Nothoclavulina

Scientific classification
- Kingdom: Fungi
- Division: Basidiomycota
- Class: Agaricomycetes
- Order: Agaricales
- Family: Tricholomataceae
- Genus: Nothoclavulina Singer
- Type species: Nothoclavulina ditopa Singer

= Nothoclavulina =

Genus of fungi

Nothoclavulina is a genus of fungus in the family Tricholomataceae. The genus is monotypic, containing the single species Nothoclavulina ditopa, described by American mycologist Rolf Singer in 1970. The species, found in Argentina, is an anamorphic version of the genus Arthrosporella. The generic name Nothoclavulina is Latin for "false Clavulina".

==Description==
The fungus white sporocarps measure 5–25 mm by 1–2.5 mm, and have a central strand of filamentous hyphae. The surface is pulverulent—as if covered with a fine white powder. There are no basidia, basidiospores, nor clamp connections present in the hyphae.
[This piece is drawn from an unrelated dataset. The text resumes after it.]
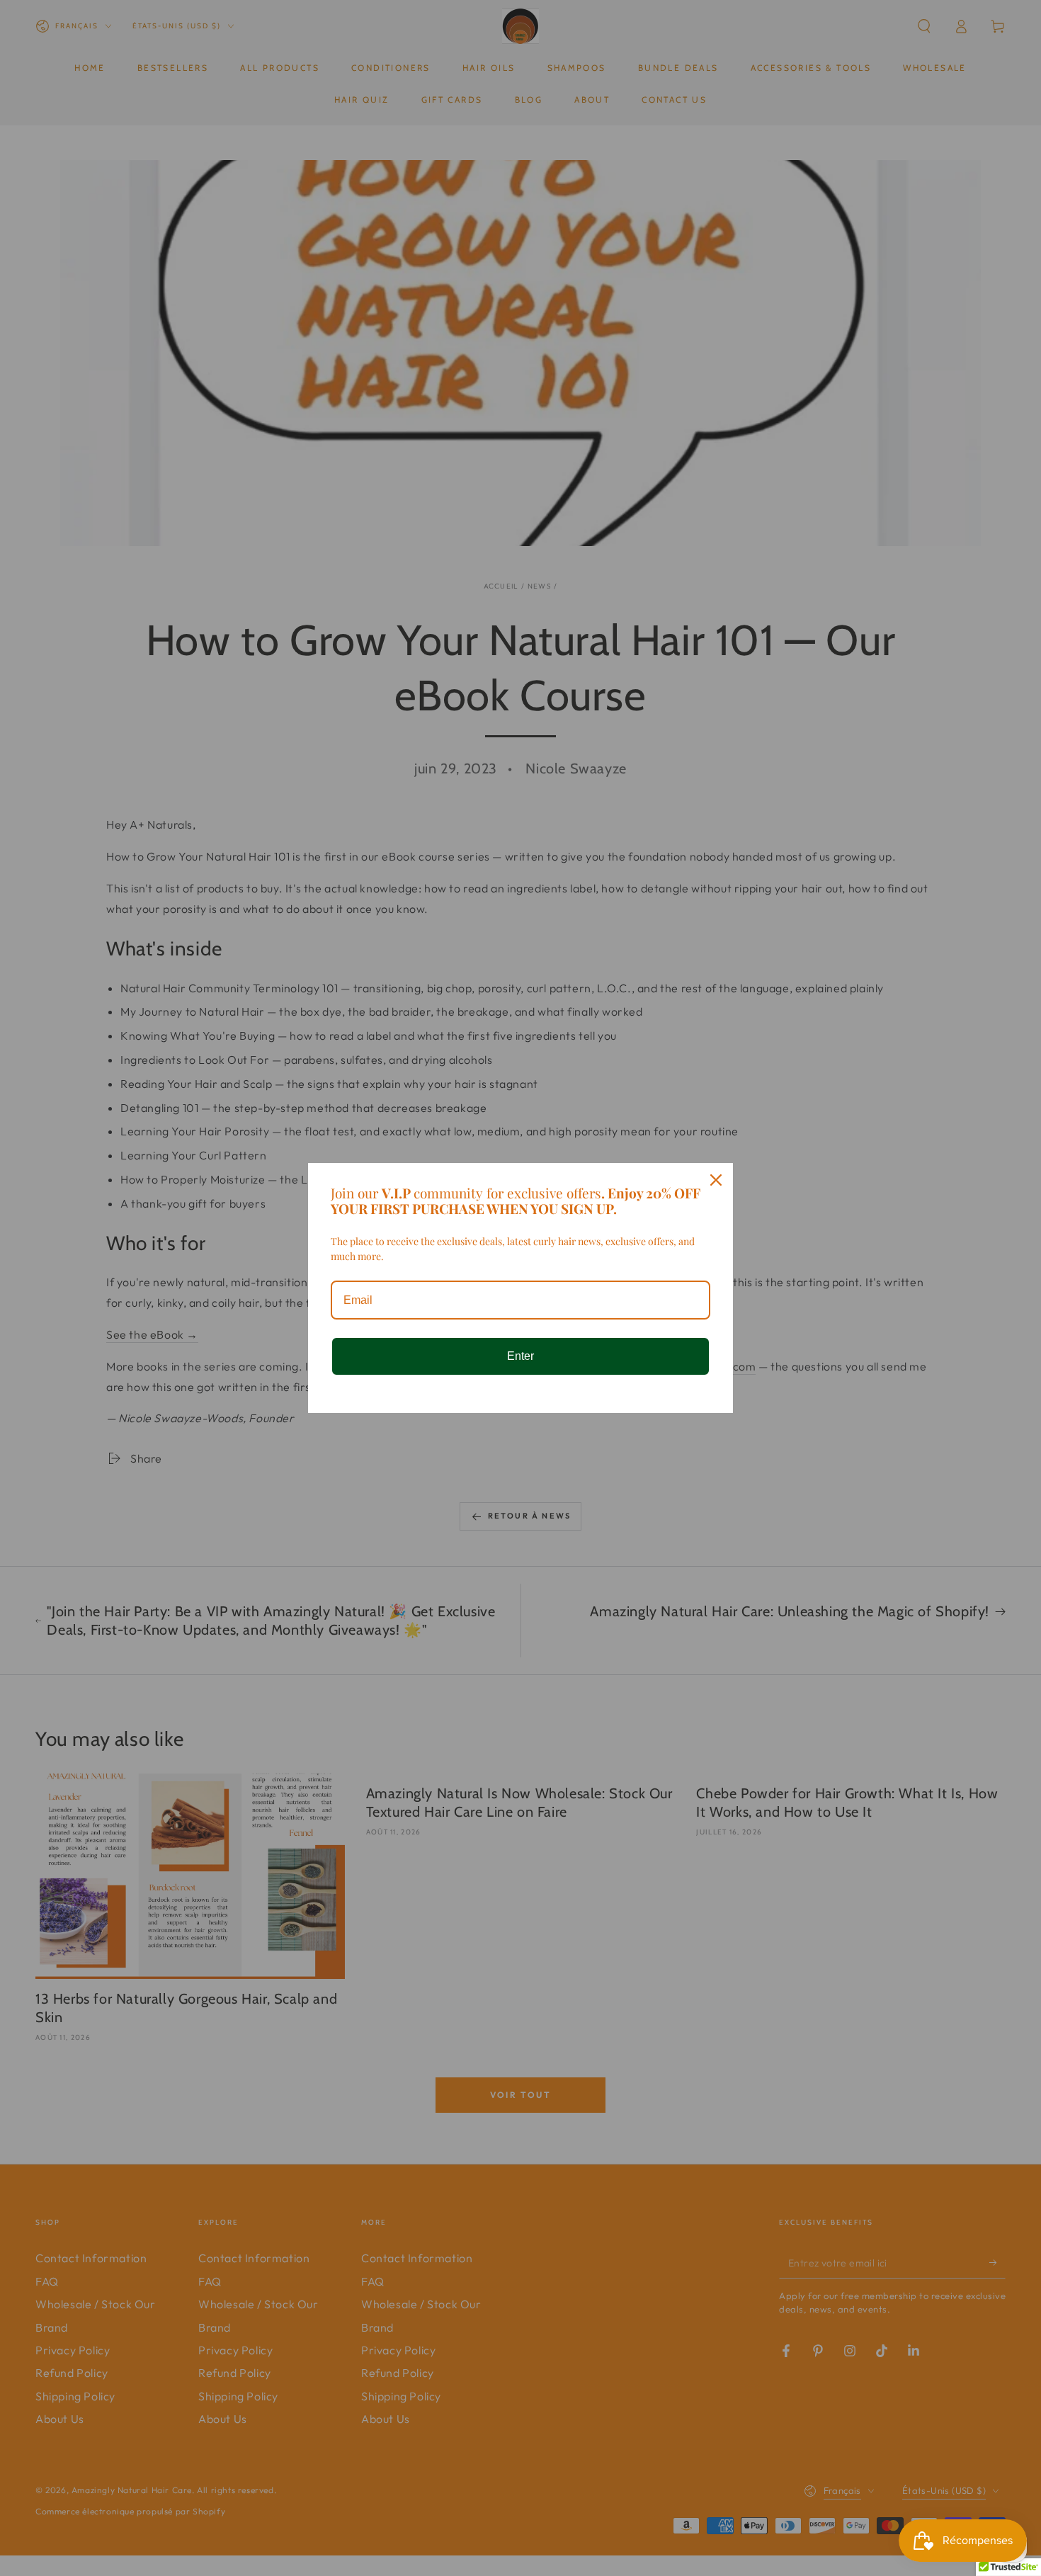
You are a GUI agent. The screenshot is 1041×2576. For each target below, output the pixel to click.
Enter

The fungus produces arthrospores, specialized uninucleate cells that function like a spore and formed vegetatively. The arthrospores have thin walls, and are hyaline (translucent) and smooth. The fungus is the anamorph (asexual stage) of the species Arthrosporella ditopa; the arthroconidia are produced directly on the stem of that species to give it a powdery appearance.

==Habitat and distribution==
The fungus was found by Rolf Singer in the late autumn of 1949, growing on rotting leaves and humus in subtropical forests dominated by Myrtaceae species, in the northwestern province of Tucumán in Argentina. Found at an altitude 1000 to 1100 m, nearby plants in the area were from several genera, including Boehmeria, Duranta, Eugenia, Phoebe, and Piptadenia.